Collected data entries
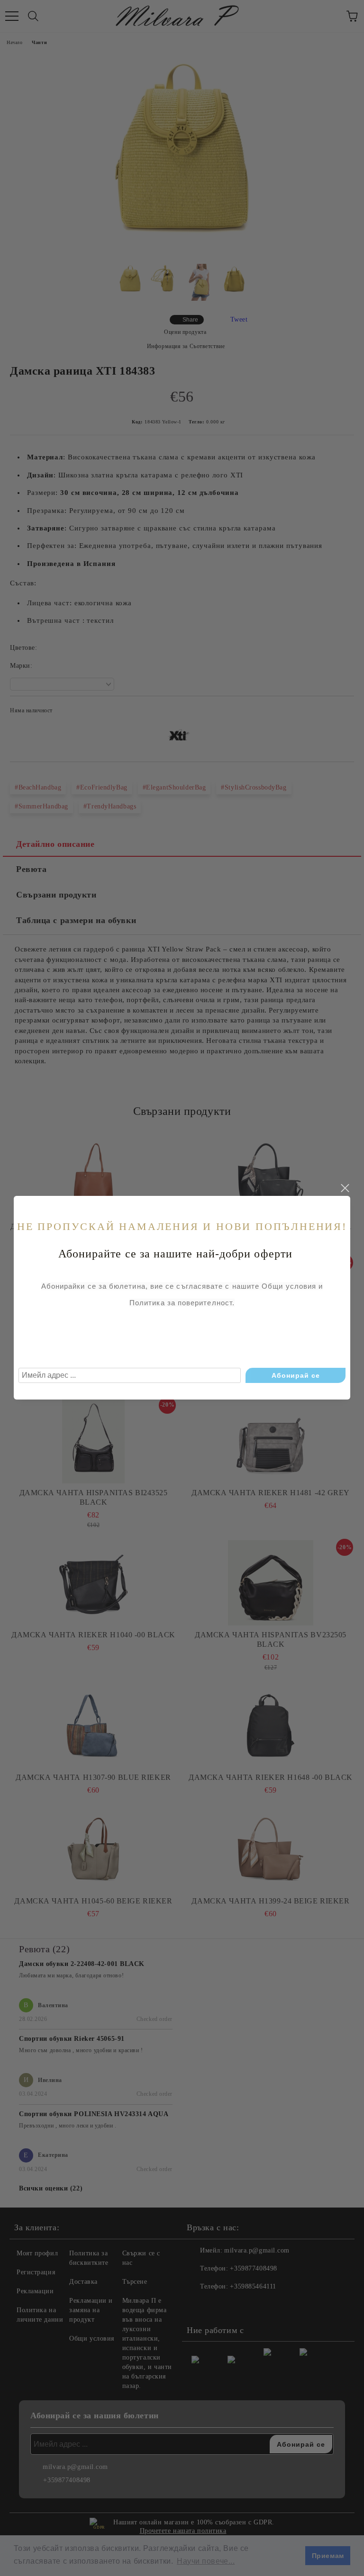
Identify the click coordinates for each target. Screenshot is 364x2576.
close (344, 1188)
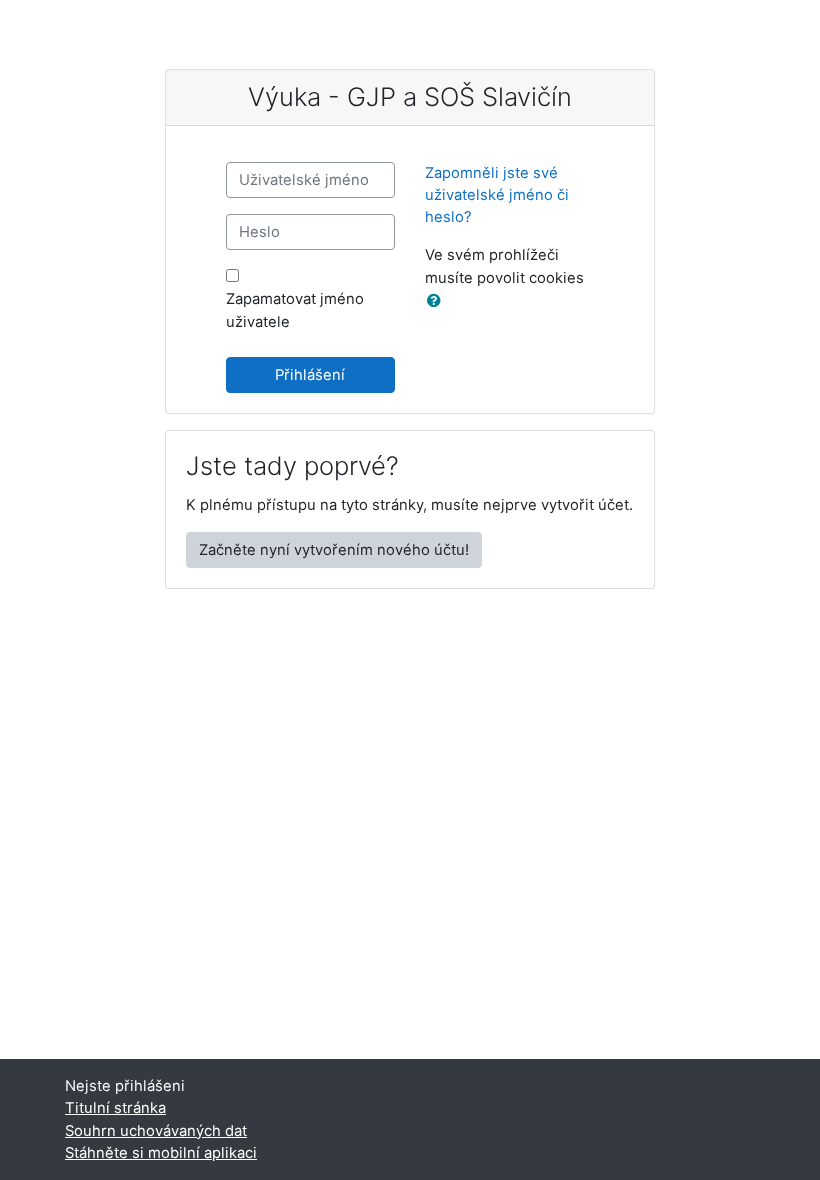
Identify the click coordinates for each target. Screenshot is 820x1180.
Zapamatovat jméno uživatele (295, 310)
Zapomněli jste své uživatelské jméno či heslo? (497, 195)
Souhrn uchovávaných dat (156, 1131)
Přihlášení (310, 375)
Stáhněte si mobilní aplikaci (161, 1153)
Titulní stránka (115, 1108)
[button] (438, 301)
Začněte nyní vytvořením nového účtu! (334, 550)
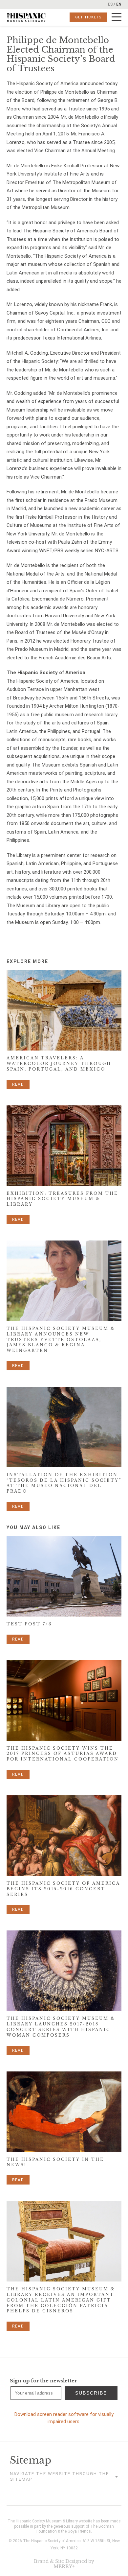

• [REQUIRED WORK] Go through the records above and, whenever a line includes the word "Screenshot", copy it.

• [RESPONSE TO THIS EXERCISE]
Identify the click coordinates for each target. Screenshot is 364x2576.
Identify the click coordinates for each target. Screenshot is 820x1180.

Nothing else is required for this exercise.